Question

I've been toying with PDO to try and make a default return class for results, and also make this the default behaviour in general.

This lead me to discover that I need to extend PDOStatement so that it sets my default class upon instantiation.

There are no obvious errors in the code.

When I create the PDO instance in the DB wrapper, I set the DB handle to use my extended statement class and pass through the class name as a parameter of the results class. I would usually use stdClass but instead, I've made a simple class that extends ArrayObject.

$pdo->setAttribute(PDO::ATTR_DEFAULT_FETCH_MODE, PDO::FETCH_CLASS);
$pdo->setAttribute(
    PDO::ATTR_STATEMENT_CLASS,
    array(
        'DatabaseStatement',
         array('DatabaseRow')
    )
);

This all looks and seems okay, but I get the following error:

SQLSTATE[HY000]: General error: Invalid class name (should be a string)

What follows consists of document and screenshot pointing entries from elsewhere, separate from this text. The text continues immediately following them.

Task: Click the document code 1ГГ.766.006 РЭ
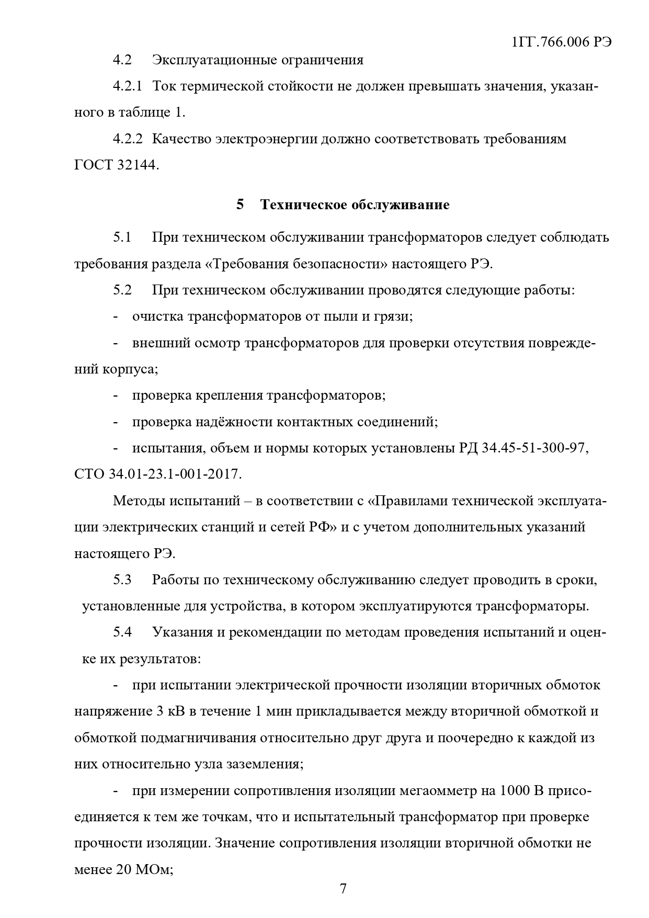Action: click(561, 42)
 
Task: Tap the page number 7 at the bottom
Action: click(343, 889)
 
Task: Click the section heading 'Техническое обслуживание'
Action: click(355, 205)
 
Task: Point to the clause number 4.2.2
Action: click(128, 139)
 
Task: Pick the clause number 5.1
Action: click(122, 237)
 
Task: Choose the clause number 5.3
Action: click(122, 580)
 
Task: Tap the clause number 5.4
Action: click(122, 632)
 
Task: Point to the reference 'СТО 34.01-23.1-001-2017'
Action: click(157, 474)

This isn't the best error message and doesn't really provide any information as to what or where the error is happening, but I believe this is due to the segment above, as once I remove that section, it doesn't issue that error anymore.

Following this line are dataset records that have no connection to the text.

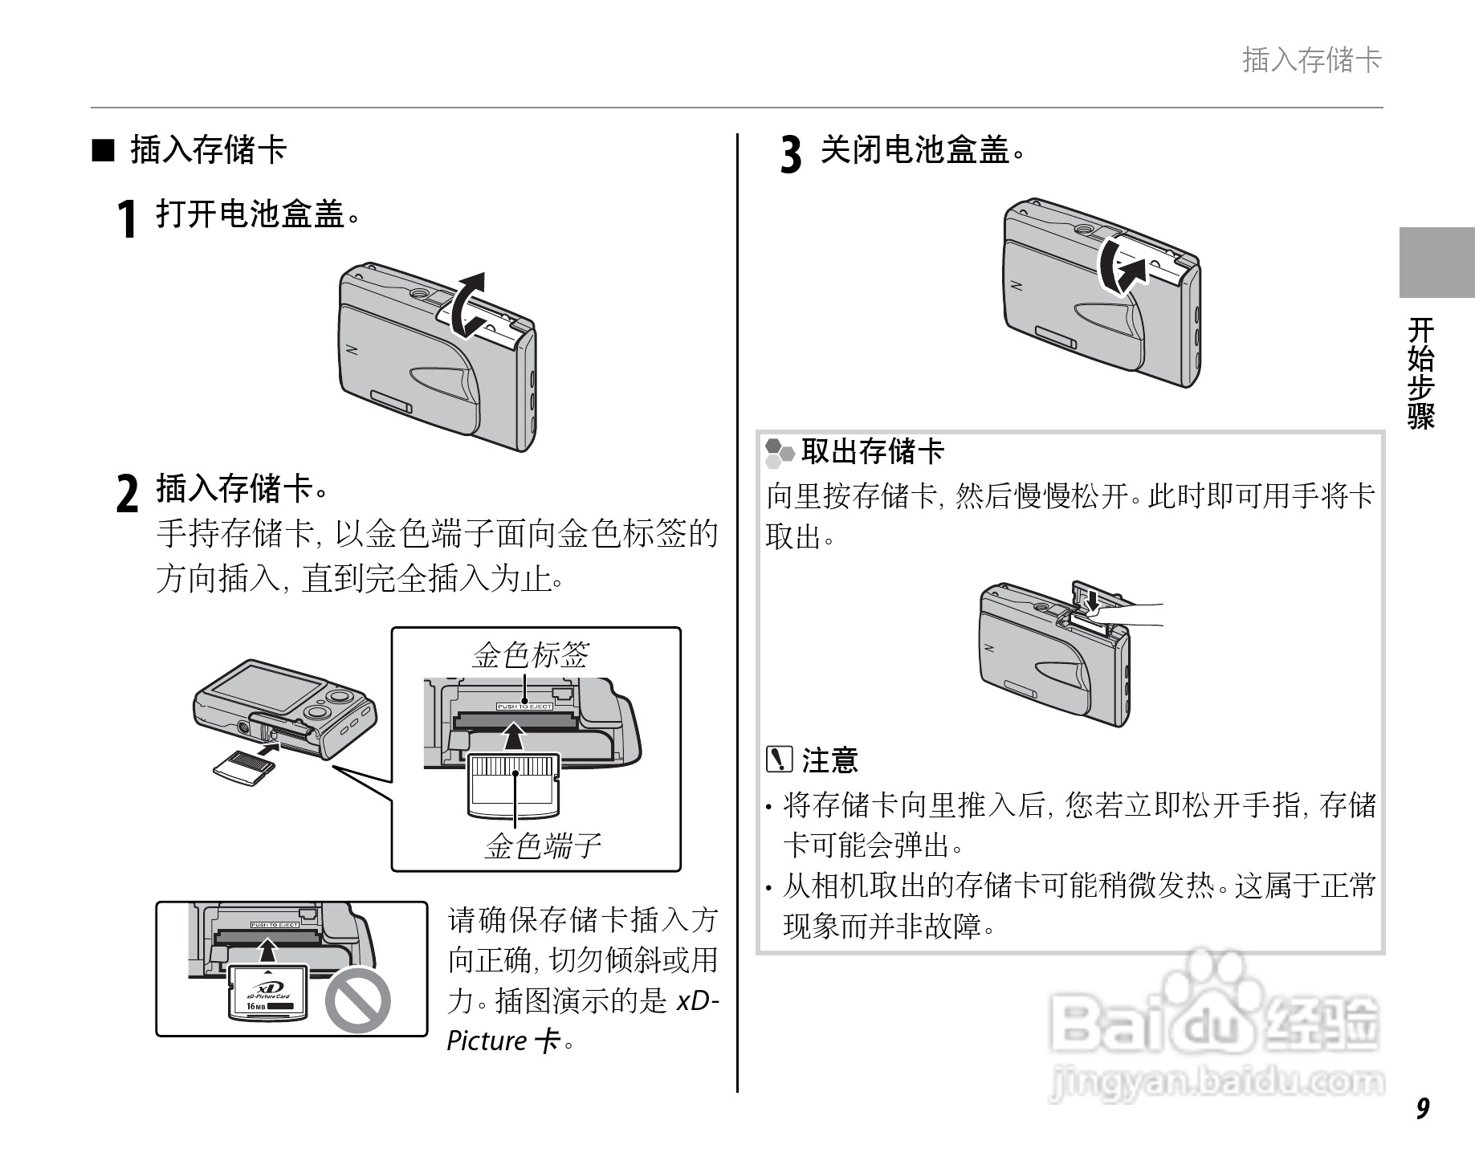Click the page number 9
click(x=1422, y=1109)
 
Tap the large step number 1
click(x=126, y=219)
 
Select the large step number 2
click(x=127, y=493)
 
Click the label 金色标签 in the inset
click(x=530, y=655)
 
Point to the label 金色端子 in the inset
click(x=542, y=845)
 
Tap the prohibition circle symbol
click(x=358, y=1000)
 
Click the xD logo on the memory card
click(x=264, y=988)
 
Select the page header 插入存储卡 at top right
click(x=1311, y=60)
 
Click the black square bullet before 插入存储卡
click(x=103, y=150)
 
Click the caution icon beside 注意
click(x=779, y=759)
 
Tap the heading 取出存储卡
click(x=872, y=451)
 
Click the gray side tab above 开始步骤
click(x=1436, y=263)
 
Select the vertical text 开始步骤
click(x=1421, y=373)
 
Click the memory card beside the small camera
click(x=243, y=767)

Hopefully someone can give me a direction to head in, as I've been Google/SO-ing for some time now, but alas, to no avail.

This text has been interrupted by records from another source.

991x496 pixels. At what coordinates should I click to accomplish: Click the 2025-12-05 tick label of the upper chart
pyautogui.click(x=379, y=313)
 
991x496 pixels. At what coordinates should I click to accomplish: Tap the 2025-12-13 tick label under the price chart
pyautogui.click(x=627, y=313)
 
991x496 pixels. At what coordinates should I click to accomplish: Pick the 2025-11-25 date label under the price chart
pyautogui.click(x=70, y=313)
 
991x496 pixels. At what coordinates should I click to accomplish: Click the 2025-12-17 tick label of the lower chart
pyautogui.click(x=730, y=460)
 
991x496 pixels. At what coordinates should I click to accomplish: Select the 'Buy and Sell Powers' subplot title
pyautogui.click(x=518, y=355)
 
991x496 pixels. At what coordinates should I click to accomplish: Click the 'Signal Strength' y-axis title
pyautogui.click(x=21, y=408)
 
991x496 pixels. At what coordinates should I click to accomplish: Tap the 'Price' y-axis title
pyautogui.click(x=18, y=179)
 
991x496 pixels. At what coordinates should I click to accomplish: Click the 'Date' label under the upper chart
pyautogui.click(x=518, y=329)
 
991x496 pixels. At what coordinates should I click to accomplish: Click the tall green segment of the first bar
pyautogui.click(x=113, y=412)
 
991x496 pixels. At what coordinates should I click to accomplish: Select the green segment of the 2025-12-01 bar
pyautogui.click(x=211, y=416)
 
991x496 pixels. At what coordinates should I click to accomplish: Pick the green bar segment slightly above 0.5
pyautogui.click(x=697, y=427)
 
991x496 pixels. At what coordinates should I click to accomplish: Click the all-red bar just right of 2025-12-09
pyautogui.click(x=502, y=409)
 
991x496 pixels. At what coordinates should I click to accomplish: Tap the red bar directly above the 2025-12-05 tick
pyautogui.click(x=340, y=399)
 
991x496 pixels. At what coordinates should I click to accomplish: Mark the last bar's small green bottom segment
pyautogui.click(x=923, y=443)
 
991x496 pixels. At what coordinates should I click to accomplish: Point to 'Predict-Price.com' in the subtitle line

Thank you in advance, feel free to ask for more information if what I've provided isn't enough :]

Was it helpful?

Solution

sigh

Well, I've fixed the issue. One of my functions was overwriting a parameter in one of my methods in the extended PDOStatement class to null, thus causing my custom row class to be replaced. Oooops.

That was such a simple thing to miss. Amazing what you notice when leaving a project for a short period then coming back to it! Hahaha.... Ugh, embarrassed.